DATA SECTION
▽

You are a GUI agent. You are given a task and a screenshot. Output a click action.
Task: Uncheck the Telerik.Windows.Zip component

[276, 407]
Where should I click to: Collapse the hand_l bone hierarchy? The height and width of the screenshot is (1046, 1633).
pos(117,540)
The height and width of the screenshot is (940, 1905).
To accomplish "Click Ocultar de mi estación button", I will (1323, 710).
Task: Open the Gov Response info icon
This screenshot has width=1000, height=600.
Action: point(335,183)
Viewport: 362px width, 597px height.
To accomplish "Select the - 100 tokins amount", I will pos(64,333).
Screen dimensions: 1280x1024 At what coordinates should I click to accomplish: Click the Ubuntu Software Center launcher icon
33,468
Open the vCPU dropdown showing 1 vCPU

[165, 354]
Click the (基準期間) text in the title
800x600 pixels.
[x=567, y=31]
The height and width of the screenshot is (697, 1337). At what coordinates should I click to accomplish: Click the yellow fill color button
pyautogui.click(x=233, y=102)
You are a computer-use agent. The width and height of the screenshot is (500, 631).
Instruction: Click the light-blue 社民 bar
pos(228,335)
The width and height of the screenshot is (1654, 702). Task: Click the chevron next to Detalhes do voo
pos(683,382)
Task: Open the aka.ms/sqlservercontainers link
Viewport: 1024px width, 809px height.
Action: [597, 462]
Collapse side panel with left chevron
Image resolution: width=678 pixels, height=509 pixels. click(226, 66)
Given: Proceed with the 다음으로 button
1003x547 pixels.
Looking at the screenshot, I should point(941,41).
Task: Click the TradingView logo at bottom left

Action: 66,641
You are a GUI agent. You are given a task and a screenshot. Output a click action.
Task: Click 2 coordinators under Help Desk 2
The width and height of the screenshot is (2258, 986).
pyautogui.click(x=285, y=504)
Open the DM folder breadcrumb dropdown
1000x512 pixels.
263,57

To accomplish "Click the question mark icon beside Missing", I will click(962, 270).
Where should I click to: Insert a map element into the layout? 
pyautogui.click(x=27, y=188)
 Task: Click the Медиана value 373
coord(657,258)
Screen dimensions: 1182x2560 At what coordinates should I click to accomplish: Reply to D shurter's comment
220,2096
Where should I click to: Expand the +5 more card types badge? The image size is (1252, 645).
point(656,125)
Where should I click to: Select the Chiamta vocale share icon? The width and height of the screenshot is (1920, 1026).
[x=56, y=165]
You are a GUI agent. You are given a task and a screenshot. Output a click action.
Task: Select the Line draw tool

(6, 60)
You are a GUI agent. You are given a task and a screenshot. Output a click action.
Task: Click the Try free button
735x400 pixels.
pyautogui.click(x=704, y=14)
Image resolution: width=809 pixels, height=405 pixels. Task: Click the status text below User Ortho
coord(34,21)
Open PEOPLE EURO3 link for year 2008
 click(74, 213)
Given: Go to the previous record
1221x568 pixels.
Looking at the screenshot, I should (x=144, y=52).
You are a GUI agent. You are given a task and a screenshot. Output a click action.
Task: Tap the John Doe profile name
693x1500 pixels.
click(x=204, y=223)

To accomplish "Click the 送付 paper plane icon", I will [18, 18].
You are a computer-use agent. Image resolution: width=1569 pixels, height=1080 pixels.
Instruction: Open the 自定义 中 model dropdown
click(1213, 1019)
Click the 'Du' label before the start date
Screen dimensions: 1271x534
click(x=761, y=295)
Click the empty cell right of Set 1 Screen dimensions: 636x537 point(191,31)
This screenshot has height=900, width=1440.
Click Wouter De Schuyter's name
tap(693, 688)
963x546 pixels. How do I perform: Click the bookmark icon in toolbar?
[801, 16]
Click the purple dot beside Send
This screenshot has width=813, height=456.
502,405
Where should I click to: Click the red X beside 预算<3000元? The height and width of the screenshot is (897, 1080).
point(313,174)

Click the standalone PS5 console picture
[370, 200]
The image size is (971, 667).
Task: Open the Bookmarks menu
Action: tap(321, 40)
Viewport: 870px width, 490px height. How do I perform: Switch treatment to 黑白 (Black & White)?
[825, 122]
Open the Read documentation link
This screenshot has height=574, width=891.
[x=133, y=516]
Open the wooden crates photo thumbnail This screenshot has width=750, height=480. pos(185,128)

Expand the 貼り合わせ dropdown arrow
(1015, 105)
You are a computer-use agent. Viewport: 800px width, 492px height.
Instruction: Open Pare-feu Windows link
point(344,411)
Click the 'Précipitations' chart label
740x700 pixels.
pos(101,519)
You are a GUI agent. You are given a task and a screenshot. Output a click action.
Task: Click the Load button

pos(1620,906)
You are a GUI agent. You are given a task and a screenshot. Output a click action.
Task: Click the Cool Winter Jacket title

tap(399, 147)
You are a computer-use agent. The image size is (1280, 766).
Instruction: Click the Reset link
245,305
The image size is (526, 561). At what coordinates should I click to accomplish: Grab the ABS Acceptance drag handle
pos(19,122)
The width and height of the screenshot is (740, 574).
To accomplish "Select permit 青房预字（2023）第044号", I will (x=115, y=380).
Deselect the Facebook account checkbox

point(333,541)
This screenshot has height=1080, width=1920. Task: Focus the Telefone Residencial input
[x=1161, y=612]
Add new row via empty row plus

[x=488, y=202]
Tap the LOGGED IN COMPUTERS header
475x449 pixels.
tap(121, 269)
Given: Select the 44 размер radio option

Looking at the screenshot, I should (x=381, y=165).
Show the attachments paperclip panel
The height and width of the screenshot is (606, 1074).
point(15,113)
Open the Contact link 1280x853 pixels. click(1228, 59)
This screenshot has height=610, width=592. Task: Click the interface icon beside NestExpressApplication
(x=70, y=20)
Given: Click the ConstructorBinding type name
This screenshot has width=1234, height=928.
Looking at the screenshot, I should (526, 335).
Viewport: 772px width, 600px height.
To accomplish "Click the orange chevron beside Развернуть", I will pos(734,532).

△

WHAT YOU SHOULD DO
Return an exact copy of the listing.

RESULT BELOW
You are a GUI agent. You are given a task and a screenshot. Output a click action.
Task: Uncheck the Telerik.Windows.Zip component

[276, 407]
Where should I click to: Collapse the hand_l bone hierarchy? The height and width of the screenshot is (1046, 1633).
pos(117,540)
The height and width of the screenshot is (940, 1905).
To accomplish "Click Ocultar de mi estación button", I will (1323, 710).
Task: Open the Gov Response info icon
This screenshot has width=1000, height=600.
Action: point(335,183)
Viewport: 362px width, 597px height.
To accomplish "Select the - 100 tokins amount", I will pos(64,333).
Screen dimensions: 1280x1024 At what coordinates should I click to accomplish: Click the Ubuntu Software Center launcher icon
33,468
Open the vCPU dropdown showing 1 vCPU

[165, 354]
Click the (基準期間) text in the title
800x600 pixels.
[x=567, y=31]
The height and width of the screenshot is (697, 1337). At what coordinates should I click to accomplish: Click the yellow fill color button
pyautogui.click(x=233, y=102)
You are a computer-use agent. The width and height of the screenshot is (500, 631).
Instruction: Click the light-blue 社民 bar
pos(228,335)
The width and height of the screenshot is (1654, 702). Task: Click the chevron next to Detalhes do voo
pos(683,382)
Task: Open the aka.ms/sqlservercontainers link
Viewport: 1024px width, 809px height.
Action: [597, 462]
Collapse side panel with left chevron
Image resolution: width=678 pixels, height=509 pixels. click(226, 66)
Given: Proceed with the 다음으로 button
1003x547 pixels.
Looking at the screenshot, I should point(941,41).
Task: Click the TradingView logo at bottom left

Action: 66,641
You are a GUI agent. You are given a task and a screenshot. Output a click action.
Task: Click 2 coordinators under Help Desk 2
The width and height of the screenshot is (2258, 986).
pyautogui.click(x=285, y=504)
Open the DM folder breadcrumb dropdown
1000x512 pixels.
263,57

To accomplish "Click the question mark icon beside Missing", I will click(962, 270).
Where should I click to: Insert a map element into the layout? 
pyautogui.click(x=27, y=188)
 Task: Click the Медиана value 373
coord(657,258)
Screen dimensions: 1182x2560 At what coordinates should I click to accomplish: Reply to D shurter's comment
220,2096
Where should I click to: Expand the +5 more card types badge? The image size is (1252, 645).
point(656,125)
Where should I click to: Select the Chiamta vocale share icon? The width and height of the screenshot is (1920, 1026).
[x=56, y=165]
You are a GUI agent. You are given a task and a screenshot. Output a click action.
Task: Select the Line draw tool

(6, 60)
You are a GUI agent. You are given a task and a screenshot. Output a click action.
Task: Click the Try free button
735x400 pixels.
pyautogui.click(x=704, y=14)
Image resolution: width=809 pixels, height=405 pixels. Task: Click the status text below User Ortho
coord(34,21)
Open PEOPLE EURO3 link for year 2008
 click(74, 213)
Given: Go to the previous record
1221x568 pixels.
Looking at the screenshot, I should (x=144, y=52).
You are a GUI agent. You are given a task and a screenshot. Output a click action.
Task: Tap the John Doe profile name
693x1500 pixels.
click(x=204, y=223)

To accomplish "Click the 送付 paper plane icon", I will [18, 18].
You are a computer-use agent. Image resolution: width=1569 pixels, height=1080 pixels.
Instruction: Open the 自定义 中 model dropdown
click(1213, 1019)
Click the 'Du' label before the start date
Screen dimensions: 1271x534
click(x=761, y=295)
Click the empty cell right of Set 1 Screen dimensions: 636x537 point(191,31)
This screenshot has height=900, width=1440.
Click Wouter De Schuyter's name
tap(693, 688)
963x546 pixels. How do I perform: Click the bookmark icon in toolbar?
[801, 16]
Click the purple dot beside Send
This screenshot has width=813, height=456.
502,405
Where should I click to: Click the red X beside 预算<3000元? The height and width of the screenshot is (897, 1080).
point(313,174)

Click the standalone PS5 console picture
[370, 200]
The image size is (971, 667).
Task: Open the Bookmarks menu
Action: tap(321, 40)
Viewport: 870px width, 490px height. How do I perform: Switch treatment to 黑白 (Black & White)?
[825, 122]
Open the Read documentation link
This screenshot has height=574, width=891.
[x=133, y=516]
Open the wooden crates photo thumbnail This screenshot has width=750, height=480. pos(185,128)

Expand the 貼り合わせ dropdown arrow
(1015, 105)
You are a computer-use agent. Viewport: 800px width, 492px height.
Instruction: Open Pare-feu Windows link
point(344,411)
Click the 'Précipitations' chart label
740x700 pixels.
pos(101,519)
You are a GUI agent. You are given a task and a screenshot. Output a click action.
Task: Click the Load button

pos(1620,906)
You are a GUI agent. You are given a task and a screenshot. Output a click action.
Task: Click the Cool Winter Jacket title

tap(399, 147)
You are a computer-use agent. The image size is (1280, 766).
Instruction: Click the Reset link
245,305
The image size is (526, 561). At what coordinates should I click to accomplish: Grab the ABS Acceptance drag handle
pos(19,122)
The width and height of the screenshot is (740, 574).
To accomplish "Select permit 青房预字（2023）第044号", I will (x=115, y=380).
Deselect the Facebook account checkbox

point(333,541)
This screenshot has height=1080, width=1920. Task: Focus the Telefone Residencial input
[x=1161, y=612]
Add new row via empty row plus

[x=488, y=202]
Tap the LOGGED IN COMPUTERS header
475x449 pixels.
tap(121, 269)
Given: Select the 44 размер radio option

Looking at the screenshot, I should (x=381, y=165).
Show the attachments paperclip panel
The height and width of the screenshot is (606, 1074).
point(15,113)
Open the Contact link 1280x853 pixels. click(1228, 59)
This screenshot has height=610, width=592. Task: Click the interface icon beside NestExpressApplication
(x=70, y=20)
Given: Click the ConstructorBinding type name
This screenshot has width=1234, height=928.
Looking at the screenshot, I should (526, 335).
Viewport: 772px width, 600px height.
To accomplish "Click the orange chevron beside Развернуть", I will pos(734,532).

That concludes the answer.